(What is being asked)
Gather every line in the items below that contains the string "your", treating uppercase and lowercase as different.

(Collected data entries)
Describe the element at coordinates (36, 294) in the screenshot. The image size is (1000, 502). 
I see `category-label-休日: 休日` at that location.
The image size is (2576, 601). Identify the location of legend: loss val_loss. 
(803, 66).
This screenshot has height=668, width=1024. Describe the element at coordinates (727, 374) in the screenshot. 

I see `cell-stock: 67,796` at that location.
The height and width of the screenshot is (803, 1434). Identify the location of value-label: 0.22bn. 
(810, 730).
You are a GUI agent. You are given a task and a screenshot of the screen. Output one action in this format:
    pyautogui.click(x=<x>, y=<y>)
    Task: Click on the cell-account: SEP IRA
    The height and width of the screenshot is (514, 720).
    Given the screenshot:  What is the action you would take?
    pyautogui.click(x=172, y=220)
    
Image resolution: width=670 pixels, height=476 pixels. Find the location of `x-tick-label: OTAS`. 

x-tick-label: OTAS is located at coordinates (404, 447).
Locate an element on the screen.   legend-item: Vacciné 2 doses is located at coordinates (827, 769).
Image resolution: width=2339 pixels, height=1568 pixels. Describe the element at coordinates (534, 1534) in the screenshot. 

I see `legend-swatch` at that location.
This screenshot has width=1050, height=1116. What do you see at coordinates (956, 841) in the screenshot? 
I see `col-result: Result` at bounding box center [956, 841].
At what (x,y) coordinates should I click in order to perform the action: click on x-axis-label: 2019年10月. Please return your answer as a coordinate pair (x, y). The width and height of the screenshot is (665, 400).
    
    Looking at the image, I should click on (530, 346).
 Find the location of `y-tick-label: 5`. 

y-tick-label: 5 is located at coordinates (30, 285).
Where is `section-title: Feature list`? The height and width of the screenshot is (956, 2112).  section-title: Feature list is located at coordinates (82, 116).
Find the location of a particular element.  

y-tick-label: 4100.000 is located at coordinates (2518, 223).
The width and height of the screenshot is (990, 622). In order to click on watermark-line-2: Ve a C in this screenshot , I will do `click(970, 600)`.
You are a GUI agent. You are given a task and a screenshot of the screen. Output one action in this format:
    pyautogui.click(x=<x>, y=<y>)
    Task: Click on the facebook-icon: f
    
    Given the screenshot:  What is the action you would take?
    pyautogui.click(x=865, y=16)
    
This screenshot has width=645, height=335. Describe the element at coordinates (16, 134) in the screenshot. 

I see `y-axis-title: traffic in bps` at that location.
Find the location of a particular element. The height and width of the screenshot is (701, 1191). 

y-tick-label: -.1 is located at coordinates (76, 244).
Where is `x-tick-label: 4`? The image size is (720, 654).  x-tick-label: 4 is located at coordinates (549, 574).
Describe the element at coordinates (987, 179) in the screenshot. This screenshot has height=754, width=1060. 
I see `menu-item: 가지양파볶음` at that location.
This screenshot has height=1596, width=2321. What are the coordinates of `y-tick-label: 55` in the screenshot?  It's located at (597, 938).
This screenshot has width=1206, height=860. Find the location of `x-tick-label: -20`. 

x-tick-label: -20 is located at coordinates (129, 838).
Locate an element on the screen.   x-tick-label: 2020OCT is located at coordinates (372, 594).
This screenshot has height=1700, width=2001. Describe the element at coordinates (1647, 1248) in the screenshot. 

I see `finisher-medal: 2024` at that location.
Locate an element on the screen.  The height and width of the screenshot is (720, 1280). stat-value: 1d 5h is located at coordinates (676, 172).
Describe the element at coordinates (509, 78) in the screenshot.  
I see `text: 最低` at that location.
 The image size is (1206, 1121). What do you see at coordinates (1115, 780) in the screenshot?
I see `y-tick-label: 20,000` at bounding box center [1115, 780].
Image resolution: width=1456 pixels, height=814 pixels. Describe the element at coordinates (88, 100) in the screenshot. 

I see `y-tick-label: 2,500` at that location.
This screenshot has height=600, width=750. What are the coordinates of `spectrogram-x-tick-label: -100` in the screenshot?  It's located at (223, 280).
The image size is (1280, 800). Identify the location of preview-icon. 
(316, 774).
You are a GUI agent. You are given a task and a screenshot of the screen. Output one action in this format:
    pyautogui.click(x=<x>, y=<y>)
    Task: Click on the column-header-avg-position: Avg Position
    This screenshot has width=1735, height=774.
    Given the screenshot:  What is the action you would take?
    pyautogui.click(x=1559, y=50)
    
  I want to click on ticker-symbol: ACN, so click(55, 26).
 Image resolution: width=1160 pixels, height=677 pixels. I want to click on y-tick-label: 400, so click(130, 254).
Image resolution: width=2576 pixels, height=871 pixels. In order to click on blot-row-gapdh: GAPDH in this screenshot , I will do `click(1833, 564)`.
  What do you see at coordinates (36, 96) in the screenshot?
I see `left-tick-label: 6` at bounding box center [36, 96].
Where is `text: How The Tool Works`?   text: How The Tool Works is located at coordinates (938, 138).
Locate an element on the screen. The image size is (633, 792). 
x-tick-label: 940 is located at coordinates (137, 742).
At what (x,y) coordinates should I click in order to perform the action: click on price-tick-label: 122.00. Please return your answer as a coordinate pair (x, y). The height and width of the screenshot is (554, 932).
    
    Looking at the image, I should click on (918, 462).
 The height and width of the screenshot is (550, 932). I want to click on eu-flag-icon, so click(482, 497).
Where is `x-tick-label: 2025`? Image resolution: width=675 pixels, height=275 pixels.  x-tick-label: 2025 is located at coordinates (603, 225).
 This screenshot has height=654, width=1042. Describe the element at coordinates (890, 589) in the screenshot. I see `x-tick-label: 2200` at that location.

(Exercise output)
At what (x,y) coordinates should I click in order to perform the action: click on x-axis-label: 2019年10月. Please return your answer as a coordinate pair (x, y). The width and height of the screenshot is (665, 400).
At what (x,y) coordinates should I click in order to perform the action: click on price-tick-label: 122.00. Please return your answer as a coordinate pair (x, y). The height and width of the screenshot is (554, 932).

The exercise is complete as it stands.